# INSTRUCTIONS TO FOLLOW:
Give back every line of the material below exactly, but no images.

# MATERIAL PROVIDED:
%%

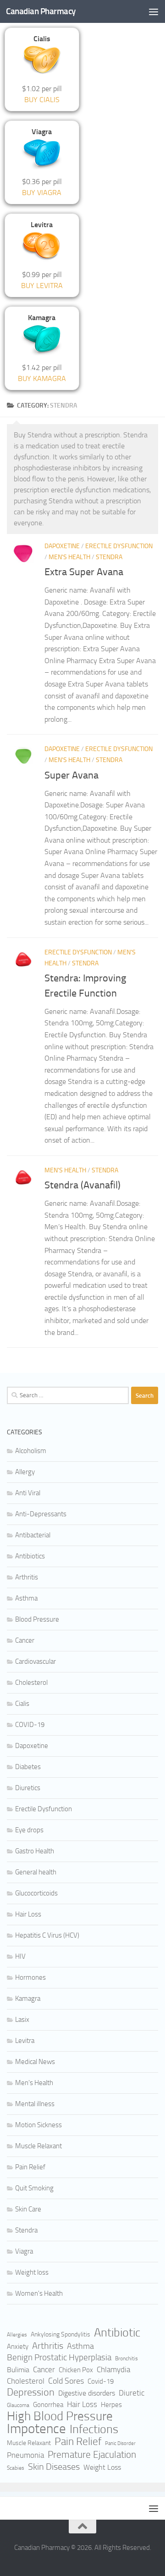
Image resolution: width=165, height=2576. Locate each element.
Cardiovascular (35, 1661)
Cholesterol (31, 1682)
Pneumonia (25, 2455)
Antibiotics (30, 1556)
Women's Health (39, 2293)
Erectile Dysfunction (119, 546)
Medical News (35, 2062)
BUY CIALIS (42, 99)
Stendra (109, 557)
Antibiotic (117, 2332)
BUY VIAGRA (41, 192)
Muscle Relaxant (38, 2146)
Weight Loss (102, 2467)
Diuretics (27, 1788)
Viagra (24, 2251)
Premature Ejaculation (92, 2454)
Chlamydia (113, 2369)
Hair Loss (28, 1914)
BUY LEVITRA (42, 285)
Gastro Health (34, 1851)
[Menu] (153, 11)
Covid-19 (101, 2381)
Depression (31, 2392)
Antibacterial (32, 1535)
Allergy (25, 1472)
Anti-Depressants (40, 1514)
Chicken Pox (76, 2370)
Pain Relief (30, 2167)
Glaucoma (18, 2405)
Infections (94, 2429)
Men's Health (69, 557)
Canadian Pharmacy (41, 11)
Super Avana (71, 775)
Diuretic (131, 2393)
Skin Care (28, 2209)
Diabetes (28, 1767)
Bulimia (18, 2369)
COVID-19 (29, 1725)
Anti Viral (27, 1493)
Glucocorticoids (36, 1893)
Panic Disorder (120, 2443)
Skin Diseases (54, 2466)
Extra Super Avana (83, 572)
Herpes (111, 2405)
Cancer (24, 1640)
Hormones (30, 1977)
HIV (20, 1956)
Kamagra (27, 1998)
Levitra (24, 2041)
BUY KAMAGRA (42, 378)
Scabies (15, 2468)
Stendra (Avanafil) (82, 1185)
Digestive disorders (86, 2393)
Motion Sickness (38, 2125)
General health (35, 1872)
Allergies (17, 2334)
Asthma (26, 1598)
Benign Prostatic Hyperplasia (59, 2357)
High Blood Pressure (60, 2416)
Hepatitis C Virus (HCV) (47, 1935)
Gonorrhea (48, 2405)
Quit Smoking (34, 2188)
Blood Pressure (37, 1619)
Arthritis (26, 1577)
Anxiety (17, 2346)
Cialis (22, 1703)
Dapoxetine (62, 546)
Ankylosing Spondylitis (60, 2334)
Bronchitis (126, 2358)
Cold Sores (66, 2381)
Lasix (22, 2019)
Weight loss (32, 2272)
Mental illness (35, 2104)
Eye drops (29, 1830)
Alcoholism (30, 1451)
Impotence (36, 2429)
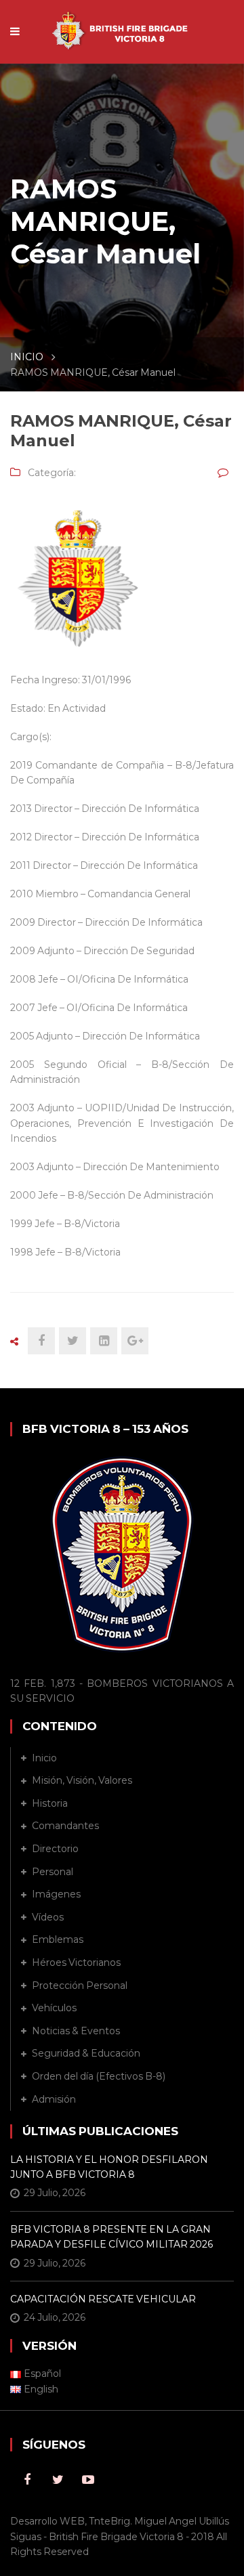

%%

# OUTPUT FOR THIS EXERCISE:
Image resolution: width=165, height=2576. Locate each element.
Cardiovascular (35, 1661)
Cholesterol (31, 1682)
Pneumonia (25, 2455)
Antibiotics (30, 1556)
Women's Health (39, 2293)
Erectile Dysfunction (119, 546)
Medical News (35, 2062)
BUY CIALIS (42, 99)
Stendra (109, 557)
Antibiotic (117, 2332)
BUY VIAGRA (41, 192)
Muscle Relaxant (38, 2146)
Weight Loss (102, 2467)
Diuretics (27, 1788)
Viagra (24, 2251)
Premature Ejaculation (92, 2454)
Chlamydia (113, 2369)
Hair Loss (28, 1914)
BUY LEVITRA (42, 285)
Gastro Health (34, 1851)
[Menu] (153, 11)
Covid-19 (101, 2381)
Depression (31, 2392)
Antibacterial (32, 1535)
Allergy (25, 1472)
Anti-Depressants (40, 1514)
Chicken Pox (76, 2370)
Pain Relief (30, 2167)
Glaucoma (18, 2405)
Infections (94, 2429)
Men's Health (69, 557)
Canadian Pharmacy (41, 11)
Super Avana (71, 775)
Diuretic (131, 2393)
Skin Care (28, 2209)
Diabetes (28, 1767)
Bulimia (18, 2369)
COVID-19 (29, 1725)
Anti Viral (27, 1493)
Glucocorticoids (36, 1893)
Panic Disorder (120, 2443)
Skin Diseases (54, 2466)
Extra Super Avana (83, 572)
Herpes (111, 2405)
Cancer (24, 1640)
Hormones (30, 1977)
HIV (20, 1956)
Kamagra (27, 1998)
Levitra (24, 2041)
BUY KAMAGRA (42, 378)
Scabies (15, 2468)
Stendra (Avanafil) (82, 1185)
Digestive disorders (86, 2393)
Motion Sickness (38, 2125)
General health (35, 1872)
Allergies (17, 2334)
Asthma (26, 1598)
Benign Prostatic Hyperplasia (59, 2357)
High Blood Pressure (60, 2416)
Hepatitis C Virus (HCV) (47, 1935)
Gonorrhea (48, 2405)
Quit Smoking (34, 2188)
Blood Pressure (37, 1619)
Arthritis (26, 1577)
Anxiety (17, 2346)
Cialis (22, 1703)
Dapoxetine (62, 546)
Ankylosing Spondylitis (60, 2334)
Bronchitis (126, 2358)
Cold Sores (66, 2381)
Lasix (22, 2019)
Weight loss (32, 2272)
Mental illness (35, 2104)
Eye drops (29, 1830)
Alcoholism (30, 1451)
Impotence (36, 2429)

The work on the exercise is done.